Scripts for tidying and indexing documents for Reguleque, a search engine for public worker transparency records from the Chilean government.
To install the requirements with Poetry:
poetry install
Alternatively, install them with pip (may be outdated):
pip3 install -r requirements.txt
To upload to production, remove the example files from data/in
and add your own CSV files. (They can be in subfolders, as long as the extension is .csv
).
Then, run the script as follows:
python3 reguleque_search/load_documents.py
You'll be asked to enter the admin API key for the public endpoint (you can also use the environment variable TYPESENSE_API_KEY
for this).
By default, the script will not modify existing documents or the collection schema.
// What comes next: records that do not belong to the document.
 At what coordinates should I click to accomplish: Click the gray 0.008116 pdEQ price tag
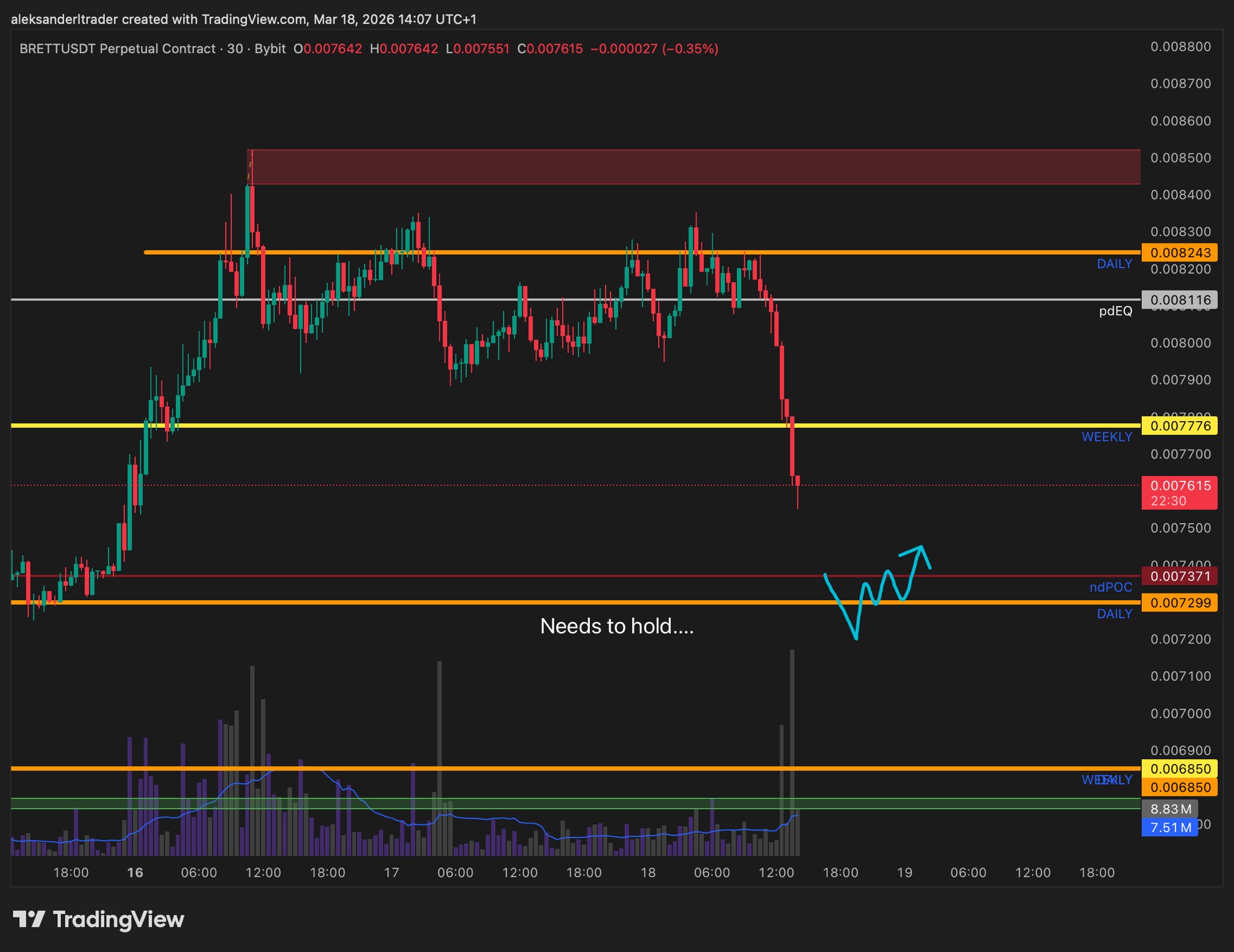(x=1179, y=299)

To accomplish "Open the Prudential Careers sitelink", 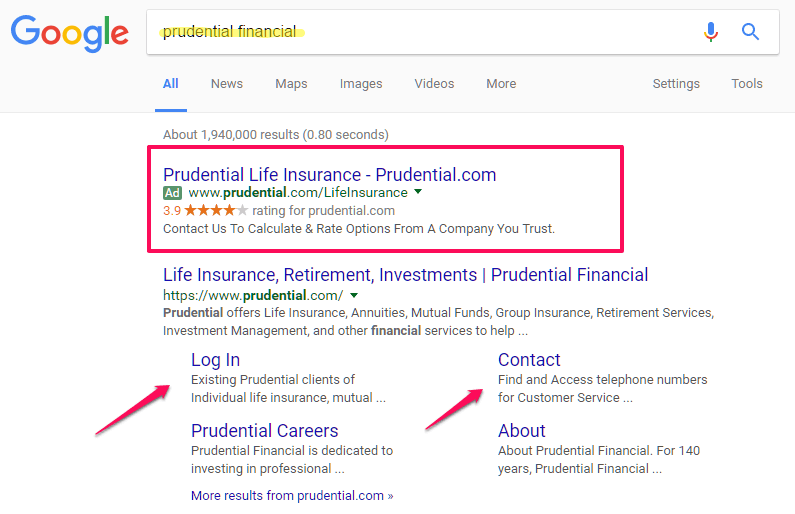I will [265, 430].
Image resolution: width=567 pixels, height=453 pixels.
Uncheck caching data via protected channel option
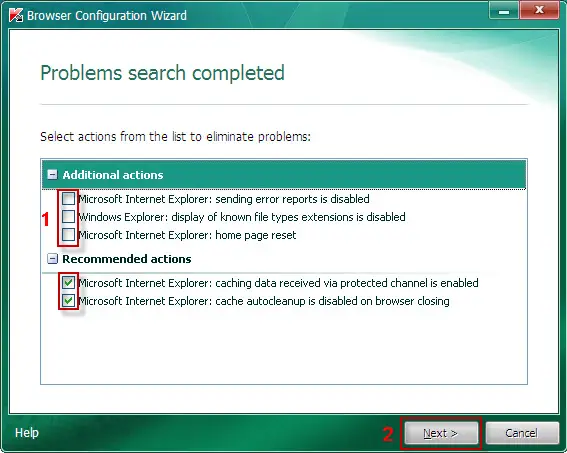click(x=68, y=282)
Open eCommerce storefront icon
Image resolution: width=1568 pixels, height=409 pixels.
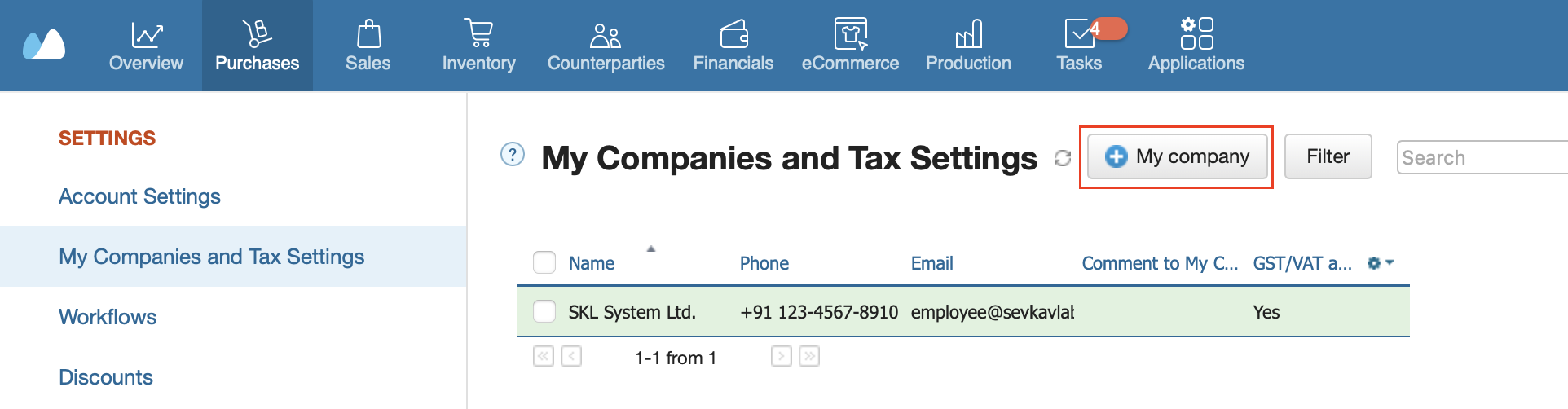pos(850,34)
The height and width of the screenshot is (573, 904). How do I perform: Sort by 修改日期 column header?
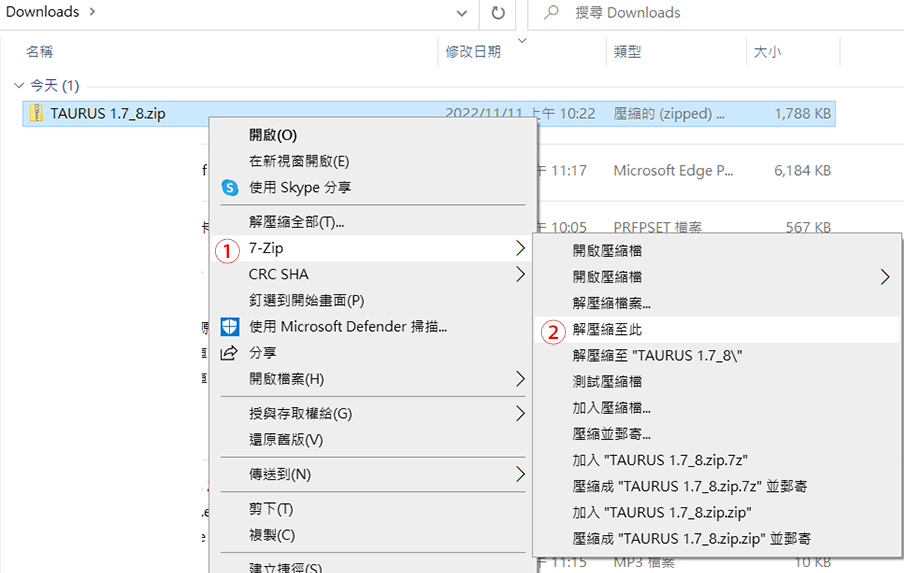click(x=473, y=51)
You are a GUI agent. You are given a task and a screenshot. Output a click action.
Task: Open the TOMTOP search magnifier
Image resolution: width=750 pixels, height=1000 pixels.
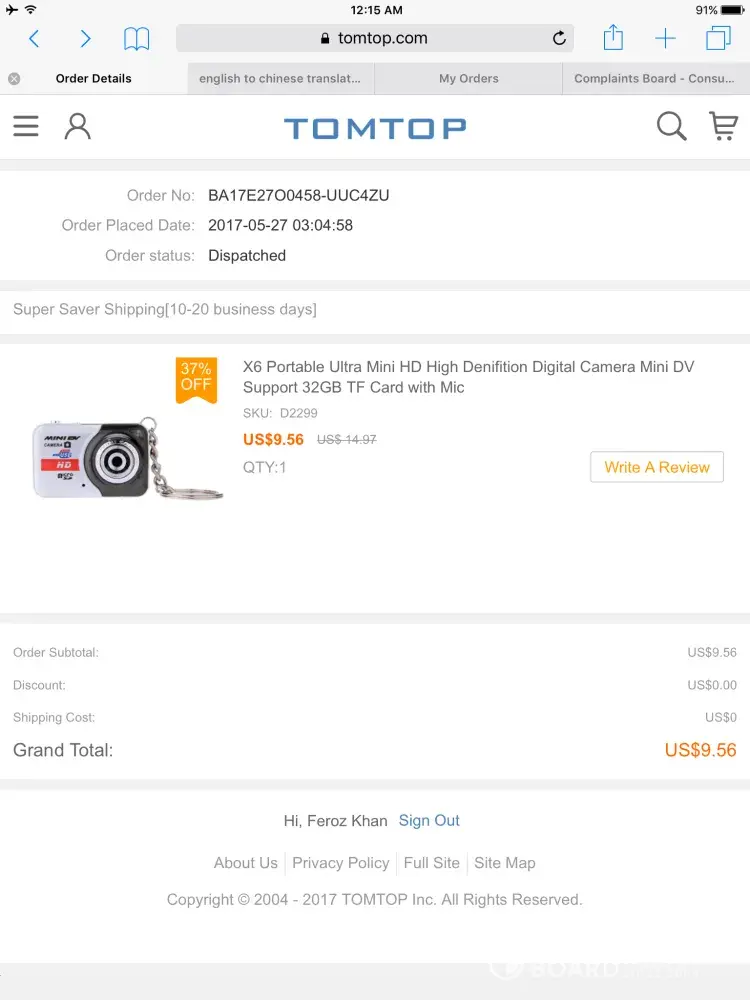(671, 126)
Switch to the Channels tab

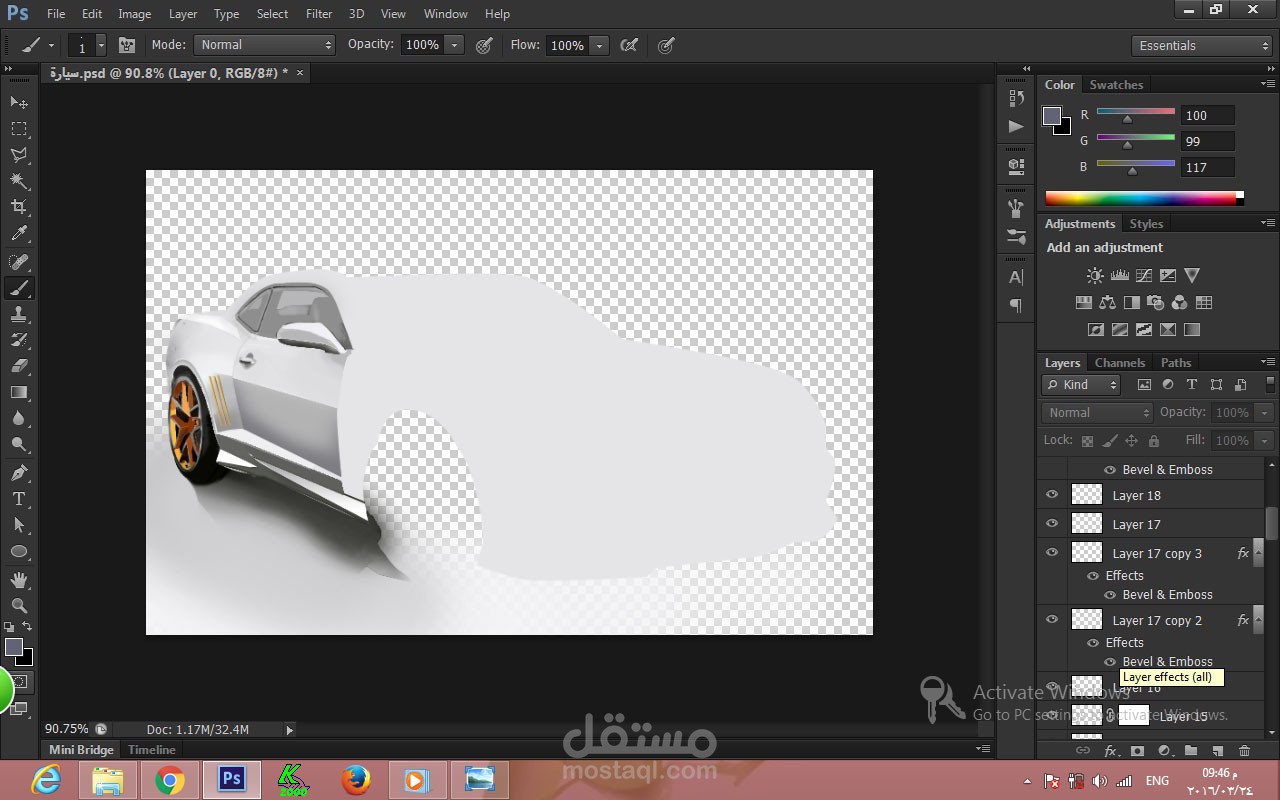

To overwrite the default schema and drop all documents:
Warning: This will delete all the documents in the Typesense collection.
python3 reguleque_search/load_documents.py --drop
You should install Typesense.
Then start a Typesense instance with:
typesense-server --data-dir=data/out/ --api-key=<ADMIN-API-KEY>
Warning: The provided API key has full read/write access on collections. A search-only API key must be generated for use with the frontend in production.
And then load and index the revenue entries on the running instance using the samples provided in data/in
:
python3 reguleque_search/load_documents.py --protocol http --endpoint 127.0.0.1 --port 8108
The accompanying frontend can be found on agucova/regulf-neo.